Los integrantes de Boko Haram hirieron a policías y a civiles durante el ataque, que se prolongó durante cuatro horas.

Los fundamentalistas incendiaron además unas 300 viviendas.

El ataque se produjo sobre las 17 horas locales del domingo (16 horas GMT), por lo que el número de comerciantes y residentes heridos fue muy elevado, según las mismas fuentes.

Los heridos fueron trasladados al Konduga General Hospital y al University of Maiduguri Teaching Hospital para ser atendidos.

En la última semana, al menos cien personas han muerto en ataques atribuidos al grupo fundamentalista.

Un total de 37 comunidades en las ciudades de Damboa, Konduga y Gwoza han sido saqueadas por los terroristas, todas en el norte del país.

Los desplazados se han refugiado en municipios vecinos de Camerún y otras ciudades nigerianas como Maiduguri, también norteña.

Desde el pasado mayo, Nigeria realiza una ofensiva antiterrorista en los estados de Yobe, Borno y Adamawa, en el noreste del país, tras un incremento de la actividad criminal en esa zona, donde opera Boko Haram.

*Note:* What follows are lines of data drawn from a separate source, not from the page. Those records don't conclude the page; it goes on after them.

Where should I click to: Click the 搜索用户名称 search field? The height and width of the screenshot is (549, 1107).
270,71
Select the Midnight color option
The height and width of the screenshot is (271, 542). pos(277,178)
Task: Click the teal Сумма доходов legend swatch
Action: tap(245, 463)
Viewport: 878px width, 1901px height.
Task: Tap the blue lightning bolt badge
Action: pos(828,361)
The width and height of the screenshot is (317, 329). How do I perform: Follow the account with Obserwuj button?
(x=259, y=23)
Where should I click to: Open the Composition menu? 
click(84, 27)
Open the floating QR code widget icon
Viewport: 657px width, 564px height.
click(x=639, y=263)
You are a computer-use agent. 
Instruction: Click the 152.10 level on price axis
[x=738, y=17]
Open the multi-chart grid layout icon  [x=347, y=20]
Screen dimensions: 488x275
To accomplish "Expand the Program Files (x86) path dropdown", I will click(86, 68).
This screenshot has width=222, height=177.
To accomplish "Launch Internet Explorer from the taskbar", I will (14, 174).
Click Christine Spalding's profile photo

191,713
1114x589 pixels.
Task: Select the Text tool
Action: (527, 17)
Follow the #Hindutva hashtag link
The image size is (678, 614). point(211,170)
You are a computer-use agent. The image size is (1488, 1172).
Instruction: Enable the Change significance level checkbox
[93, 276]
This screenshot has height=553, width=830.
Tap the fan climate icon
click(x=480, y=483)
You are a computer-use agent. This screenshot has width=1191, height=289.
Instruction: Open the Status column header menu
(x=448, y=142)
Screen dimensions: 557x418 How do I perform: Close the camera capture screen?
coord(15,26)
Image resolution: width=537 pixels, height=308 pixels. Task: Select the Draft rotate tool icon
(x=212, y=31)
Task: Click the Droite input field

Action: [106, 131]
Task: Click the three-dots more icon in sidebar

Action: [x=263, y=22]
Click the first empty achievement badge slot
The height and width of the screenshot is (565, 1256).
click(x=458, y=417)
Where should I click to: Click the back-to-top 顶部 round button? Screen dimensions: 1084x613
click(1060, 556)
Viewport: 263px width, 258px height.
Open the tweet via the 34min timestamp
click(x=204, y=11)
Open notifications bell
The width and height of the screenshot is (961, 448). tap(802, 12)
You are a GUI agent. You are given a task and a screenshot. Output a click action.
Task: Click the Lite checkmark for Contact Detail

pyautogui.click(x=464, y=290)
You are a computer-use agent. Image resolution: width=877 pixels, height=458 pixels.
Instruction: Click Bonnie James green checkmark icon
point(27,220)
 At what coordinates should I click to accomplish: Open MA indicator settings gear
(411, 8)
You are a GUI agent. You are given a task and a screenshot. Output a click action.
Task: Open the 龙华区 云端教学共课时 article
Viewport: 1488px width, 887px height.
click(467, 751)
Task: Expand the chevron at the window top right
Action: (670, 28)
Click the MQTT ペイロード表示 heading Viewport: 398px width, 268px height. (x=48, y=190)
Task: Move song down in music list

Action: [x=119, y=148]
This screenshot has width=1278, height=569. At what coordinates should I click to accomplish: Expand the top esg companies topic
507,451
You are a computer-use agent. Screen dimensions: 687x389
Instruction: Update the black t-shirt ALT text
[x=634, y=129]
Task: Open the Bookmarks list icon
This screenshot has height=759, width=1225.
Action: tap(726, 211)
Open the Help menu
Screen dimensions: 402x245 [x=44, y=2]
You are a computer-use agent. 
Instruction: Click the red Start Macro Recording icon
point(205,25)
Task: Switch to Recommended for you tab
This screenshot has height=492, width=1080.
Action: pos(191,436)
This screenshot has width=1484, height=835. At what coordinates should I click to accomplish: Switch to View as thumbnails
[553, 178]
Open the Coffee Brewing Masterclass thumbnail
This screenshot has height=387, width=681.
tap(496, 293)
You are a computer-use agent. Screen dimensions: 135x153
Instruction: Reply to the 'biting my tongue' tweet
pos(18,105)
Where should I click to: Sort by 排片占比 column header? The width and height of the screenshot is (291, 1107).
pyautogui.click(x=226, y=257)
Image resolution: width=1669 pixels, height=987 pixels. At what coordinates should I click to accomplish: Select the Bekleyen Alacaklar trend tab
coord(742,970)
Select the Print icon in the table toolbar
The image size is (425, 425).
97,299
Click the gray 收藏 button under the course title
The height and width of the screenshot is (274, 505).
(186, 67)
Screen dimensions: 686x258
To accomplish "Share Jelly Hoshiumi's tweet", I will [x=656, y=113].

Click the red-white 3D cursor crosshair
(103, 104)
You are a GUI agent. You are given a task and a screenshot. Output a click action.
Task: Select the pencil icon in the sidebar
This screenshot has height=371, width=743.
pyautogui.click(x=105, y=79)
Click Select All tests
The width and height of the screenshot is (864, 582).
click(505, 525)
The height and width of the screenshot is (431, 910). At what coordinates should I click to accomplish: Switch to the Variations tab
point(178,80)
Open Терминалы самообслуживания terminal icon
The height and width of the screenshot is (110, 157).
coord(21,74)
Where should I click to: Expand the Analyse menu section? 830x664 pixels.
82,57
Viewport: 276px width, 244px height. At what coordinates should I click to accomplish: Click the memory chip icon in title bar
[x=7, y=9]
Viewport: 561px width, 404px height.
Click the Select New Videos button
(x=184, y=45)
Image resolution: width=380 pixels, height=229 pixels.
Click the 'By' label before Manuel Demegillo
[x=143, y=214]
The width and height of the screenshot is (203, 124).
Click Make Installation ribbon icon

El grupo, cuyo nombre significa en lenguas locales "la educación no islámica es pecado", lucha por imponer la Ley Islámica en el país africano, de mayoría musulmana en el norte y predominantemente cristiana en el sur.

Desde 2009, cuando la Policía acabó con el líder de Boko Haram, Mohamed Yusuf, los radicales mantienen una sangrienta campaña que ha causado más de 3.000 muertos, según cifras del Ejército nigeriano.